The trail between Lime Kiln and Pringle, after an initial flat section of about 1.5 miles, was a gentle and then a slightly more pronounced downhill. It was fun to be running again. About 5 minutes from the AS I asked Raj to turn on the air conditioning in the SUV so that Anu could cool down while she ate her lunch. We probably spent 10 minutes here. Just before we left I helped Anu stretch her left hamstring. I drank chocolate milk. This is pretty much what I had throughout the first 50 miles in addition to the gels and Cytomax/Gatorade. It must have been after 12:50 p.m. that we left Pringle. It was very hot now and Anu had the hardest time in this long, unshaded stretch that paralleled Hwy 385. Raj, who had gone to Custer the day before to rent a mountain bike, now accompanied us with ample water and additional gels if needed.
I could tell that Anu was trying to conserve her energies. She is a very talkative person but this section saw her quiet as a doormouse. She was fighting and my respect for her, already very, very high, inched up with every passing mile.
It was in the Carrol Creek AS, at mile 30, that she informed me about her blister. Early treatment can be the difference between successfully finishing or dropping out from pain and an altered gait. I quickly took out my foot care kit (thank you, Zombierunner!) and had it popped, coated with Neosporin and taped up in no time at all. She had run the 30 miles in 8:20 i.e. we reached the AS around 2:20 p.m. She and I left the AS soon after the blister work and began the long stretch, 5.5 miles i.e. 35.5 miles into the race, to the Harbach AS. Someone had moved the 35 mile marker way ahead, almost to the 33.5 or 34 mile mark. Anu was glad to see the sign though and I could see it reflected in her stride.
● ● ● ● ●
Problem set:
(1) Answer these from the race account:
(a) What did the narrator drink at Pringle?
(b) At which aid station, and at what mile, did Anu mention her blister?
(c) Why had Raj gone to Custer the day before?
(2) Do these statements agree with the race account? Answer yes or no for each, and quote the words that decide it.
(a) The trail between Lime Kiln and Pringle began with a flat section of about 1.5 miles.
(b) Anu and the narrator left Pringle before noon.
(c) The 35 mile marker stood at its proper place.
(3) Write the next part of the race account, carrying on from the point where it stops.
The listing after the race account plays no part in this.

Source material:
● ● ● ● ●
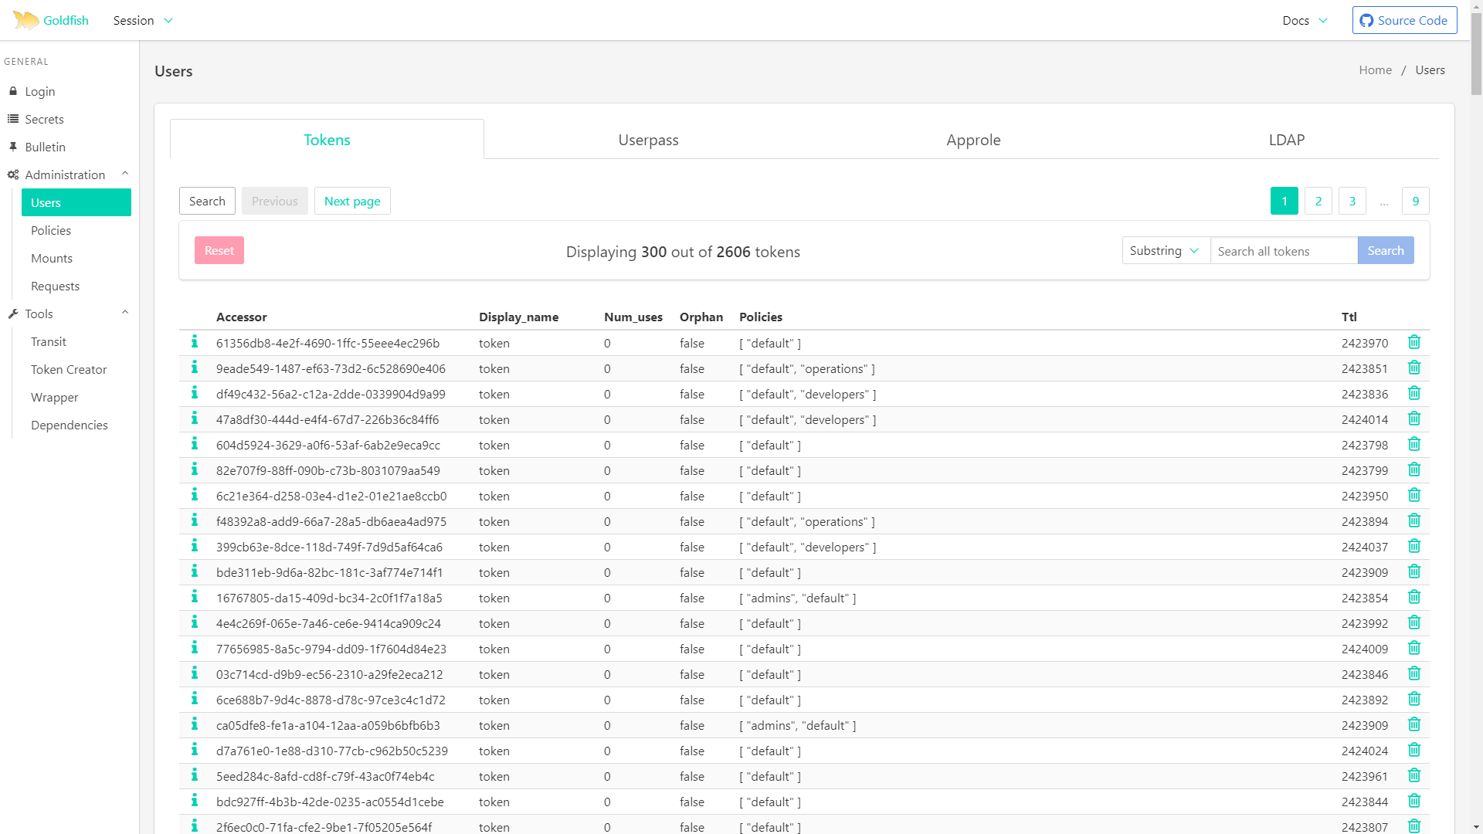
Task: Delete token f48392a8 via its trash icon
Action: coord(1413,520)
● ● ● ● ●
Solved problems:
(1)
(a) Chocolate milk.
(b) The Carrol Creek aid station, at mile 30.
(c) To rent a mountain bike.

(2)
(a) Yes: "after an initial flat section of about 1.5 miles"
(b) No: "It must have been after 12:50 p.m. that we left Pringle."
(c) No: "Someone had moved the 35 mile marker way ahead, almost to the 33.5 or 34 mile mark."

(3)
It was here that I fought with her! She had been agonizing about the improper information her new Garmin was showing about the distance (she was trying to reconcile the mile markers with the Garmin numbers) and was constantly anxious about her pace and whether she would eventually be able to finish given the amount of walking we were doing.
My experience with previous very hot 100M races had taught me that power walking between 12 noon to about 4 p.m. would pay off big dividends later in the day, especially at night. I could understand her anxiety but my Ego refused to give up on "I am right. Just follow my advice. No need to consult your Garmin. Trust me". We had a small spat as we were walking into the Harbach Road AS and my anger erupted in front of Raj, Bharti and Nishu. To say that I was mortified and disgusted with myself is truly being generous to myself. I was sick to the core of my being. How could I fight with this little bundle of love and joy who was struggling hard enough to complete a very, very tough challenge? She certainly did not need my ego-driven anger. All she needed were calming words.
Unbeknownst to me (I was fixing my shoes in another part of the AS) she gulped down a bottle and a half of the yogurt drink. That amounted to 1000mg of Sodium. As soon as we left the AS, I took my hourly Succeed salt tablet and gave her one too. That was almost 1400 mg of Sodium in 5 minutes! No wonder she threw it all up in the next 2-3 miles.
About 0.5 miles out of the AS we passed Akos Konya going the other way (we were at mile 36, he was at 64!). All he carried was one hand bottle! Given that he was probably covering the miles between aid stations in 45-60 minutes, why would he need more????
Anu hit an emotional low a mile or so after passing Akos. My anger, combined with the heat and her anxiety, made her burst into tears. Raj consoled her and took care of her while I walked by her side in intense pain and feeling 2 feet small. I decided to talk about my flare up at a later time and to continue to help her as a coach by making sure that she was still taking in enough fluids and calories.
We soon passed another runner, Ray Greunewald, who was having a tough time. He had done many 100s before but was having the toughest race of his life. Anu, the ever compassionate soul that she is, offered him words of encouragement.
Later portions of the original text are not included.